**What you need to do**
Return the lines of the records below verbatim, beginning with the line that contains "The width and height of the screenshot is (207, 182)." and ending with the line that contains "pyautogui.click(x=27, y=51)", with both of those lines included.

**Stored items**
================
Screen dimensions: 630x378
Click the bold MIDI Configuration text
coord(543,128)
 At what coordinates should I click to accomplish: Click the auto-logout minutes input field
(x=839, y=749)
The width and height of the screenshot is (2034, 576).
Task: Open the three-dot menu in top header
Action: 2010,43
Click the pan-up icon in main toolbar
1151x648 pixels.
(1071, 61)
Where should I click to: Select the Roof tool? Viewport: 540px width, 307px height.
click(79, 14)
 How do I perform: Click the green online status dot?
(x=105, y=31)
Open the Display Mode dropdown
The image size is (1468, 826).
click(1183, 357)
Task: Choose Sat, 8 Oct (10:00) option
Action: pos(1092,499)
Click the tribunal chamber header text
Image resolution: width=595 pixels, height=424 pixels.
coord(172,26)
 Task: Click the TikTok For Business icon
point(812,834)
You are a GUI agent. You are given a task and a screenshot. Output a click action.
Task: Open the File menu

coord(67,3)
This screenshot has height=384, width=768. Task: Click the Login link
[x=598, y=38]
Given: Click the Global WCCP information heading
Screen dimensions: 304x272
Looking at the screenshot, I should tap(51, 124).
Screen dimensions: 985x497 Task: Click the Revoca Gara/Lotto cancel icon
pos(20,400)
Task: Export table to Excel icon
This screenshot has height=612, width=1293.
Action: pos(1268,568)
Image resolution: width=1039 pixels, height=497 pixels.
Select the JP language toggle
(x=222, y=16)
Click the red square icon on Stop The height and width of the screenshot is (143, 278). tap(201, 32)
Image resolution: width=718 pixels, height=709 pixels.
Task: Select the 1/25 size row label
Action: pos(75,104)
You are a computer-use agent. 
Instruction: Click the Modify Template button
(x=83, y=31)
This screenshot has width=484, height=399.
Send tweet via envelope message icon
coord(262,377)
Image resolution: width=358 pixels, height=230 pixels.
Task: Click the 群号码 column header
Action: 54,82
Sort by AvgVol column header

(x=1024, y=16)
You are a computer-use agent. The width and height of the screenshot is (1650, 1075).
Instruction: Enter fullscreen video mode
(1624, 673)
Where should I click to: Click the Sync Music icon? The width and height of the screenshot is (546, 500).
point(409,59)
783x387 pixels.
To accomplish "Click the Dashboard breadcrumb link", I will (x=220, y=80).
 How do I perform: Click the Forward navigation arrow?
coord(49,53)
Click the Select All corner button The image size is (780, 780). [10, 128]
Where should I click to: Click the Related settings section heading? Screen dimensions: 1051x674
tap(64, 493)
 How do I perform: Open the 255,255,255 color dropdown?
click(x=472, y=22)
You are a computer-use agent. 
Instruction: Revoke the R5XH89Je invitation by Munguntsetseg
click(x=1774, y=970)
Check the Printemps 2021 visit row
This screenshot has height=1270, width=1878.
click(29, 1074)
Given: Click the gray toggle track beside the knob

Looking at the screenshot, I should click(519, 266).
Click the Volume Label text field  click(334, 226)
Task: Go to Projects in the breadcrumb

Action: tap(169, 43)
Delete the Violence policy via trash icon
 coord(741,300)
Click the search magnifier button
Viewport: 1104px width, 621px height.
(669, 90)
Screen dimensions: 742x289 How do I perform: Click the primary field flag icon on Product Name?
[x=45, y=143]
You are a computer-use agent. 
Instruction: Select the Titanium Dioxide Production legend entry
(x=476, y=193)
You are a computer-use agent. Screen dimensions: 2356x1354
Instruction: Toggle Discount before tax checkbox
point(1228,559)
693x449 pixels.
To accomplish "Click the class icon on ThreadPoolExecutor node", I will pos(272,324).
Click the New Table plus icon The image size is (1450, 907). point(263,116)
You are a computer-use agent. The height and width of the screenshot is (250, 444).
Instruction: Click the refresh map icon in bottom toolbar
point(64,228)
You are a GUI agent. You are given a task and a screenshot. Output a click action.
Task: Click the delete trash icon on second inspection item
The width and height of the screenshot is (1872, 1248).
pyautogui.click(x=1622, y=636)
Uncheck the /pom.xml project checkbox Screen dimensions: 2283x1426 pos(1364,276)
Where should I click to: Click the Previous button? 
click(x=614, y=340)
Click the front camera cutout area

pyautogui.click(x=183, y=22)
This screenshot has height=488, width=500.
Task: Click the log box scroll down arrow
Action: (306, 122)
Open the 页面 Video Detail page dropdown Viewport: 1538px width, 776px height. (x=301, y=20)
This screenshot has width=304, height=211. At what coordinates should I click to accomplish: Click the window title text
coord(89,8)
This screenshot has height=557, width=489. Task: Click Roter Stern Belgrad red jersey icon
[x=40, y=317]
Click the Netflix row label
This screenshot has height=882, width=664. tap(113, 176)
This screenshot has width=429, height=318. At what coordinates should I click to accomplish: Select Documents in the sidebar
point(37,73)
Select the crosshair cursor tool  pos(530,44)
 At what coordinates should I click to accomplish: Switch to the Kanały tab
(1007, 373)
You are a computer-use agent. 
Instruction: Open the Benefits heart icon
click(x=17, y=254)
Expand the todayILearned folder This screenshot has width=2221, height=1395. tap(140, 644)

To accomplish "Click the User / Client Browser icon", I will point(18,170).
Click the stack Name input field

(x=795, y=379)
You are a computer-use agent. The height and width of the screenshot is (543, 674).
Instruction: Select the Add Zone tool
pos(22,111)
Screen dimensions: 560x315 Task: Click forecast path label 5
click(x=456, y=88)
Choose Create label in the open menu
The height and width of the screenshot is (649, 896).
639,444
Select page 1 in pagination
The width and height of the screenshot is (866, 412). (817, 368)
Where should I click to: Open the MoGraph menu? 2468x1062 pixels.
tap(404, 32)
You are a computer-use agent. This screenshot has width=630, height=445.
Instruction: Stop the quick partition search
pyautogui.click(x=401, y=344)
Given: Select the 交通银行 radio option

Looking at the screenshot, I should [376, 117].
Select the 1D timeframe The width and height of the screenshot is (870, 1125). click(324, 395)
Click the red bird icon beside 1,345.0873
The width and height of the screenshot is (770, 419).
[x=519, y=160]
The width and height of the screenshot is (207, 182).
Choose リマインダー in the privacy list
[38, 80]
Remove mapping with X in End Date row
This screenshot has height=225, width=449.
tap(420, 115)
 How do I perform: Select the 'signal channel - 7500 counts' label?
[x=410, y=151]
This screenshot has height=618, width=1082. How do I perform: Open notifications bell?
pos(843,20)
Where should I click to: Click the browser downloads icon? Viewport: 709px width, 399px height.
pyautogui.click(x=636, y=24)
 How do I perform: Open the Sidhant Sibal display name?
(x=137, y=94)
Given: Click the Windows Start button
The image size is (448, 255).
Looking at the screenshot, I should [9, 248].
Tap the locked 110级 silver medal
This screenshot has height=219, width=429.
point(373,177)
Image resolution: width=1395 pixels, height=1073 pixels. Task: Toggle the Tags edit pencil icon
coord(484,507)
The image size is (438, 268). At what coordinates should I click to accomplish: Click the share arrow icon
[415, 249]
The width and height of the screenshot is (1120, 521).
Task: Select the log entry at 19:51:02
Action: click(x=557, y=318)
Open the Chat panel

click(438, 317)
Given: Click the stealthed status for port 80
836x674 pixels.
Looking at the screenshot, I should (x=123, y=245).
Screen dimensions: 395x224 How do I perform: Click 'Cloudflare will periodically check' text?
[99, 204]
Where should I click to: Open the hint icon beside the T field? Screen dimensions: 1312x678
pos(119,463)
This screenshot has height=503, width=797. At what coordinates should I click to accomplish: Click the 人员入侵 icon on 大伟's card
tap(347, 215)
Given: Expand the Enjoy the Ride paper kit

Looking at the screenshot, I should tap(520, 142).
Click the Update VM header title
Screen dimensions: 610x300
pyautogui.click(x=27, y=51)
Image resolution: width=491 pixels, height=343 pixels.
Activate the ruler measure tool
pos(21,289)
================
**Complete output**
The width and height of the screenshot is (207, 182).
Choose リマインダー in the privacy list
[38, 80]
Remove mapping with X in End Date row
This screenshot has height=225, width=449.
tap(420, 115)
 How do I perform: Select the 'signal channel - 7500 counts' label?
[x=410, y=151]
This screenshot has height=618, width=1082. How do I perform: Open notifications bell?
pos(843,20)
Where should I click to: Click the browser downloads icon? Viewport: 709px width, 399px height.
pyautogui.click(x=636, y=24)
 How do I perform: Open the Sidhant Sibal display name?
(x=137, y=94)
Given: Click the Windows Start button
The image size is (448, 255).
Looking at the screenshot, I should [9, 248].
Tap the locked 110级 silver medal
This screenshot has height=219, width=429.
point(373,177)
Image resolution: width=1395 pixels, height=1073 pixels. Task: Toggle the Tags edit pencil icon
coord(484,507)
The image size is (438, 268). At what coordinates should I click to accomplish: Click the share arrow icon
[415, 249]
The width and height of the screenshot is (1120, 521).
Task: Select the log entry at 19:51:02
Action: click(x=557, y=318)
Open the Chat panel

click(438, 317)
Given: Click the stealthed status for port 80
836x674 pixels.
Looking at the screenshot, I should (x=123, y=245).
Screen dimensions: 395x224 How do I perform: Click 'Cloudflare will periodically check' text?
[99, 204]
Where should I click to: Open the hint icon beside the T field? Screen dimensions: 1312x678
pos(119,463)
This screenshot has height=503, width=797. At what coordinates should I click to accomplish: Click the 人员入侵 icon on 大伟's card
tap(347, 215)
Given: Expand the Enjoy the Ride paper kit

Looking at the screenshot, I should tap(520, 142).
Click the Update VM header title
Screen dimensions: 610x300
pyautogui.click(x=27, y=51)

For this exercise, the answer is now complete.